How Independent Classroom Learning Became a Bright Spot in Distance Learning

How Independent Classroom Learning Became a Bright Spot in Distance Learning

Manchester City Schools found an unexpected strength in its station rotation model when school closures forced learning to move online.

By Cari Pugh

When we adopted a center rotation station model for some of our classrooms, we were trying to solve some age-old teaching challenges with limited resources. What we didn’t know was that the same qualities that make for good center rotation stations would also help us navigate the uncertainty of distance learning as schools shut down in response to COVID-19.

Moving to a Center Rotation Station Model

Our district is small, with two elementary schools and a middle school serving approximately 1,500 students in a rural, socioeconomically challenged area, so resources can get pretty thin. We have co-teaching classrooms in which a general education teacher and an exceptional education teacher partner to teach a classroom of students with diverse abilities.

With the center rotation station model, we can closely match student learning levels with hands-on activities students are interested in. Often, they learn without even realizing they’re doing it.

We have recently been expanding this model to include more small group center rotation stations, particularly in our co-teaching classrooms, to take advantage of the engagement without too much immediate supervision.

The Ecosystem

When the pandemic hit, we were ill-prepared for distance learning. We just don’t have the same resources and options as many larger districts, and many of our students’ families lack internet access or even devices to connect to it.

Fortunately, our technology department was able to step in and update some district-owned iPads for students to use at home to attend classes or work on schoolwork. Our families were already familiar with the Remind app, which we used to keep in touch with them. Seesaw was also already familiar to our families so, along with Google Classroom, it was a great channel for sharing assignments and activities or sending notifications about paper packet pickups.

From Center Rotation Stations to Distance

One bright spot in a trying time was the way some of our center rotation station resources made life easier for teachers and parents, while providing some stability in student routines.

We realized a bit before the pandemic that Square Panda literacy system, a multisensory literacy platform that we had in our center rotation stations, offered a way to track student data. Fortunately for us, the company was kind enough to send us several home units for free.

The ability for our teachers to monitor student progress and gain some insight into where students needed some extra support from a distance was a big advantage. The fact that it came through a tool our students already knew and enjoyed added some consistency and stability when those were hard to come by. Even our parents appreciated it because Square Panda was something their children could work on independently without adult supervision.

For hands-on STEM learning, we also adapted a couple center activities. In one, we give students plastic cups and ask them to arrange and stack them to make the most stable structure they can. Then we gave them additional materials, such as cardboard, index cards, and pipe cleaners, and encouraged them to experiment. For home use, we sent cups home with them, then asked them to get creative finding their experimentation materials from around the house and then share the results with classmates.

In a similar activity, we asked students to both flexible and rigid straws to create letters, numbers and shapes. At home, we ramped the challenge up a bit by asking them replicate designs using specified numbers of each kind of straw.

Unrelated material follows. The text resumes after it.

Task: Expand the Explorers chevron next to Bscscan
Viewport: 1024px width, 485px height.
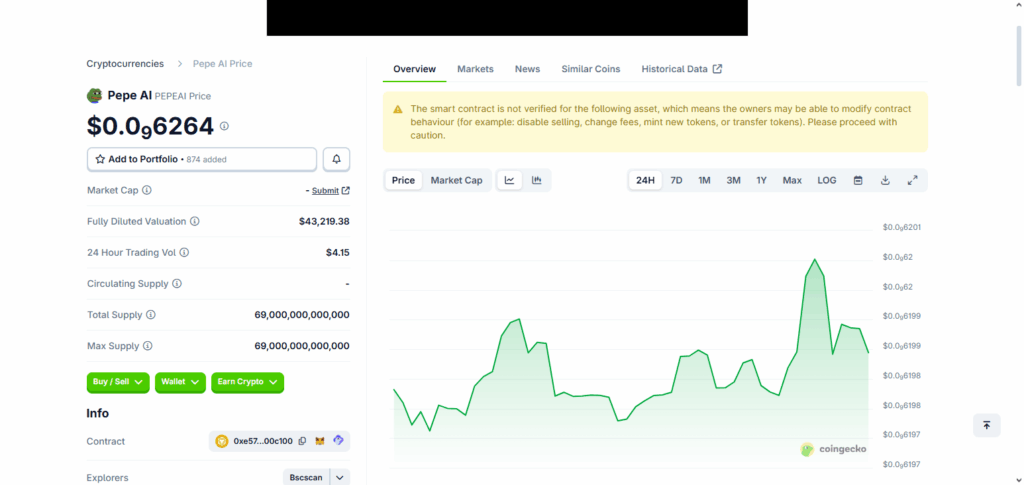Action: pos(340,477)
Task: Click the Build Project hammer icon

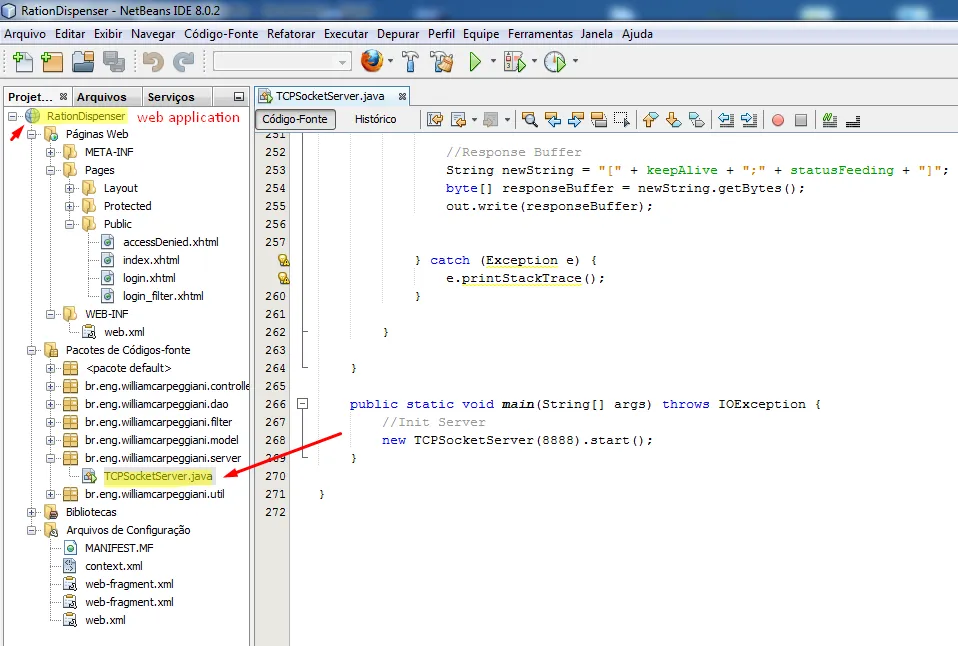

Other activities that transitioned well to distance learning and provided varying levels of hands-on interaction and independence included daily YouTube videos of teachers reading to students, letter scavenger hunts, “flat teacher” adventures, science activities, and the opportunity for students to share pictures of places they had visited or interesting things they had found.

Future Distance Connections

At Manchester City Schools, we’ve already reopened in-person for the 2020-2021 school year. I don’t think anyone knows if we’ll return to distance learning in the near future.

If we do have to transition to online learning, it will be difficult, but we’re much better prepared today. We’re developing plans for virtual instruction two months in advance so we won’t be caught by surprise if we close. And we feel confident that we can build on the experience we learned and the relationships we developed in the spring to keep our students engaged and progressing.